「成了,不明白也勿需多問。」姜灼丟過去一句,便將寶兒又摟緊張些。
一夜無話,很快便到了翌日。
晨光未現之時,姜灼已然被叫起,自是譚嬤嬤同阿青幫著梳洗,然後便是教習嬤嬤過來,為姜灼上妝、換服,再由譚嬤嬤祝禱。
其實按照老規矩,要到天黑姜灼才能被轎子帶進宮,不過在這之前,還有不少繁複禮節,等一樁一樁地來。
話說這一回雖只是納妃,不過顯然諸葛曜極為重視,派了一名宗正丞帶著禮帛來到鄭府,更有未央宮近身內侍前來宣讀《納彩制書》,而這近身內侍,倒是姜灼熟人——武侍郎。
這會子,姜灼倒無需出面見禮,在自己正屋的床上正襟危坐著,饒有興致地聽著得了特許出宮的阿珠,跟她講述此時宮中的隆重。
「雲房殿好些日前便披紅掛綵,聽武侍郎道,聖上有旨,裡頭擺制務必精細,按昭儀最高一級佈置,不許有半分疏漏,還有啊,這一回姜姐姐入宮的規格,雖不是皇后,不過禮制上該有的東西,竟無一處落下。」阿珠說得津津有味。

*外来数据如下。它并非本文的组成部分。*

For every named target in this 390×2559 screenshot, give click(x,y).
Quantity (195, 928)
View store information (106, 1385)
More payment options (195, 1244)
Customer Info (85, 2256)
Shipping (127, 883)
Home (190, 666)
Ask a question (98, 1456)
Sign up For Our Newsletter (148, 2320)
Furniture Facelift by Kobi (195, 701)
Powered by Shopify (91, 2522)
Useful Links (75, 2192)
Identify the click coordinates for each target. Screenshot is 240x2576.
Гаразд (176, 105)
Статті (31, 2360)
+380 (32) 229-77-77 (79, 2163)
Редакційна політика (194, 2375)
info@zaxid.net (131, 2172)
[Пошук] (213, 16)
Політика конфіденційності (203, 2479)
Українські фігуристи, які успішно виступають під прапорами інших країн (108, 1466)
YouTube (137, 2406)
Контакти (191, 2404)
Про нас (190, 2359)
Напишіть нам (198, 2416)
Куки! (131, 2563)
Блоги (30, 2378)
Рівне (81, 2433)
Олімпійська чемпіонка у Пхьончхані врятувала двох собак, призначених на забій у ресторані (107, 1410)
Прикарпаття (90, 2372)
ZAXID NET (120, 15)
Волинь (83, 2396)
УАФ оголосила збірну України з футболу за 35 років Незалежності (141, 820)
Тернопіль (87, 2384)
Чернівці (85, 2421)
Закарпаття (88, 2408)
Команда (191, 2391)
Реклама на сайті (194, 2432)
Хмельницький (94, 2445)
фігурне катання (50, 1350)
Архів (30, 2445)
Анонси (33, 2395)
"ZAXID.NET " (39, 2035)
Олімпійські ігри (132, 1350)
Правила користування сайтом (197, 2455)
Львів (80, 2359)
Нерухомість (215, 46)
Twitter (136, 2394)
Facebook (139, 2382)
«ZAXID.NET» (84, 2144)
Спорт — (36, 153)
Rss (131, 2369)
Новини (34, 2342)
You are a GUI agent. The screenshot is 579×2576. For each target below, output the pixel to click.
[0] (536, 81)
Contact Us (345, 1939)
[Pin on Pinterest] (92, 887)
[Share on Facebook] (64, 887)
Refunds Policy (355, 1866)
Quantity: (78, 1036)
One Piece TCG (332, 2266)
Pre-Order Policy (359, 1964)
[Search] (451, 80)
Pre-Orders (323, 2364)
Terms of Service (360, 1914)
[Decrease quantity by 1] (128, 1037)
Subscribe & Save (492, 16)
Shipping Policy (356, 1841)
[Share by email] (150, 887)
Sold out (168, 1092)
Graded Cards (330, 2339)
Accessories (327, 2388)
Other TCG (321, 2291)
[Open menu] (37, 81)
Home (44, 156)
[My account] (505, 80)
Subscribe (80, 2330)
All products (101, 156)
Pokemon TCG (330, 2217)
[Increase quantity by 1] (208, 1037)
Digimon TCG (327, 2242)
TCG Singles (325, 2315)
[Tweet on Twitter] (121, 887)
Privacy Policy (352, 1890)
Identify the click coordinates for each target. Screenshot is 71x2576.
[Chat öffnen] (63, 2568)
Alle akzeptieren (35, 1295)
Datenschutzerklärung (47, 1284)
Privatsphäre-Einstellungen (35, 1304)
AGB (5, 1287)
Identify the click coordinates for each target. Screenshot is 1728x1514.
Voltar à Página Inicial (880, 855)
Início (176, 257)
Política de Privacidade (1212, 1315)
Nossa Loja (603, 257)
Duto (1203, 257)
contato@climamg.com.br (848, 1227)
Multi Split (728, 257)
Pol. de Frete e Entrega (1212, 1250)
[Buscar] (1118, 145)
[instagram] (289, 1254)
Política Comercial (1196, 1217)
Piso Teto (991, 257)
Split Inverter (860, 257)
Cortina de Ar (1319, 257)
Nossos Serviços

阿青在一旁,自是聽得高興:「女郎有福,聖上果然重視於您,想來日後必然能鸞鳳和鳴,白頭偕老。」
譚嬤嬤畢竟在宮中浸淫多年,卻不肯想得這般簡單,甚至有幾分擔憂:「雖是聖上重視,只太過隆重,反會落人耳目,等著女郎進得宮中,卻未必就是好事。」
「嬤嬤為何如此說?」阿珠單純,頗為不解。
「這宮中本就是攀比之地,雖如今後宮只有皇后娘娘一人,可是外頭早有不少貴人家,削尖腦袋,想送自個兒女郎進去當娘娘,此一回,聖上禮不偏廢,竟如此善待咱們女郎,怕是大家都心中明白,聖上他日定會恩寵咱們女郎,須知木秀於林,風必摧之,恐怕已然有人恨上了。」譚嬤嬤皺著眉頭道。
姜灼在一旁聽著,心裡也是明白,譚嬤嬤的這般憂心,也非空穴來風,其實這些年姜灼也看多了宮中爭鬥,心中早已清楚,這之後,少不得要置身其中了。
倒是譚嬤嬤走到姜灼跟前,問道:「這會子我竟想起來,女郎,聽寶兒說,昨日平陽長公主出事,便是聖上也過去探望了,女郎有無抽空同聖上提及,昨日出府為人治傷之事。」
「嬤嬤放心,聖上果然已得了信,不但並未怪罪,反誇獎了我呢!」姜灼笑道。
倒是譚嬤嬤嘀咕一句:「幸得平陽長公主受了傷,否則,人家這會子早進了宮,還不知在太后娘娘面前怎麼說道呢!」
眾人聽得,皆笑了起來。
沒過一時,於嬤嬤在外通稟了一聲,隨後便領著人進來,大傢伙也不敢再說笑,分立於姜灼兩側。
「恭喜昭儀娘娘!」武侍郎捧著個卷軸,一臉喜氣地進了屋來。